After a testing period, I determined that the initiator, when set up properly, can handle disconnections lasting several minutes, hours, or even days. Where previously, failing hardware or operator mistake would cause corrupted filesystems, perhaps damaged data, and a need to restart several servers manually, now, the iSCSI initiator will handle such situations graciously. Processes will just be in an uninterruptible sleep state, waiting for I/O operations to complete. Once the connection is re-established, processes would continue to work correctly.

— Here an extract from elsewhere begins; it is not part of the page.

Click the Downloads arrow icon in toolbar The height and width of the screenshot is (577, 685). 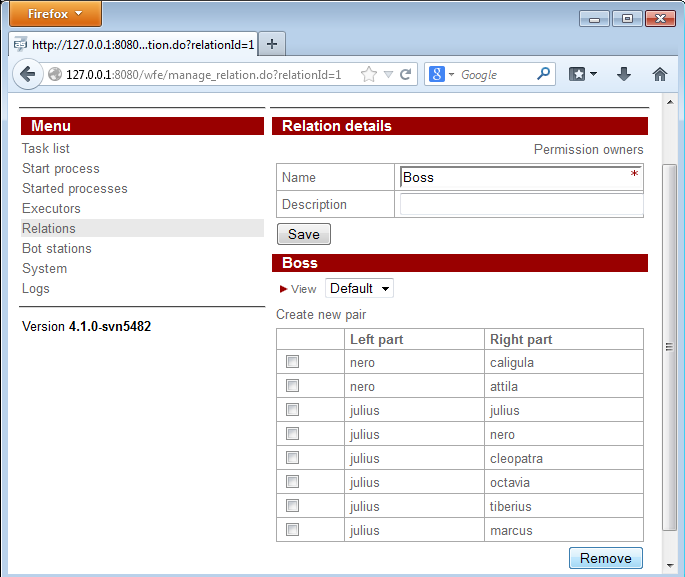point(624,74)
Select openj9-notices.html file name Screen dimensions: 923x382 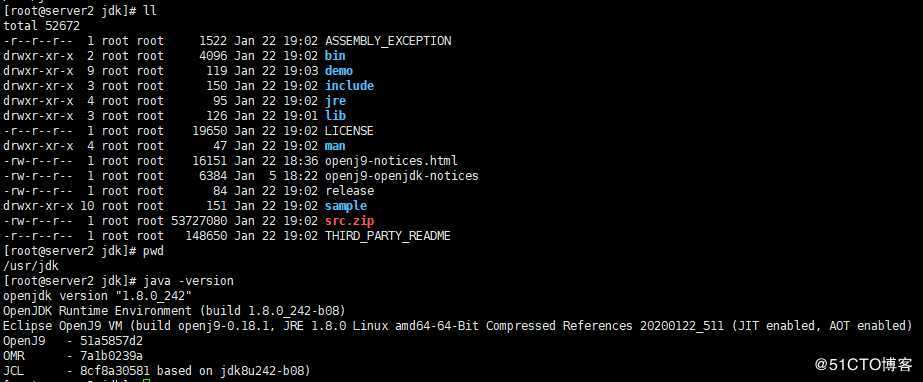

However, moving that knowledge into production was harder than expected, and extremely hard to debug. Even a short, few-seconds disconnection was causing a lot of trouble – devices offlined immediately, corrupted filesystems, and painful server restarts. Worse – there was no 100% way to reproduce it reliably – tcpdump, running IET daemon process with changed options, on different architectures, or in a debugger did not give any obvious hints. In the end, after a lot of testing, the diagnose was clear: it’s not the initiator’s problem it does not depend on architecture (x86, x86_64, ARM) there need to be hundreds of connected initiators to reproduce it all these hundreds of initiators need to be connected, disconnected (because of the SAN restart, IET daemon process restart, cabling etc.) and then, connected again

Why does this phenomenon occur? We can call it a DDoS on the IET daemon: when hundreds of initiators are disconnected, they try to send a iSCSI NOP-out pings every 10 seconds to the target, and finally, determine that the connection is broken. When the connection is available again, all these hundreds of initiators try to re-establish the connection at the same time. A mathematical approach: with ~200 initiators, and NOP-out pings sent every 10 seconds, on average, it makes ~20 of them try to reconnect every second. It is an unrealistic scenario that everything is distributed evenly. In fact, tcpdump tests show 50-100 initiators trying to reconnect to the target at almost the same time.

The following patch solved the problem:

--- ietd.c.orig 2006-12-18 06:54:01.000000000 +0100
+++ ietd.c 2007-06-17 18:20:49.000000000 +0200
@@ -29,7 +29,7 @@
#include “ietadm.h”
 
#define LISTEN_MAX 8
-#define INCOMING_MAX 32
+#define INCOMING_MAX 256
 
enum {
POLL_LISTEN,

In ietd.c, the size of incoming[] array is decided by hardcoded, compile-time INCOMING_MAX. This is the maximum number of incoming connections ietd can process in a login session. When the iSCSI connection is fully established and reaches its full feature phase, it is passed to the kernel and this resource is available again. So it is only needed to increase this number for “connection storm” cases, when suddenly every initiator tries to connect.

Lesson learnt: always abuse your test system in every way you can imagine.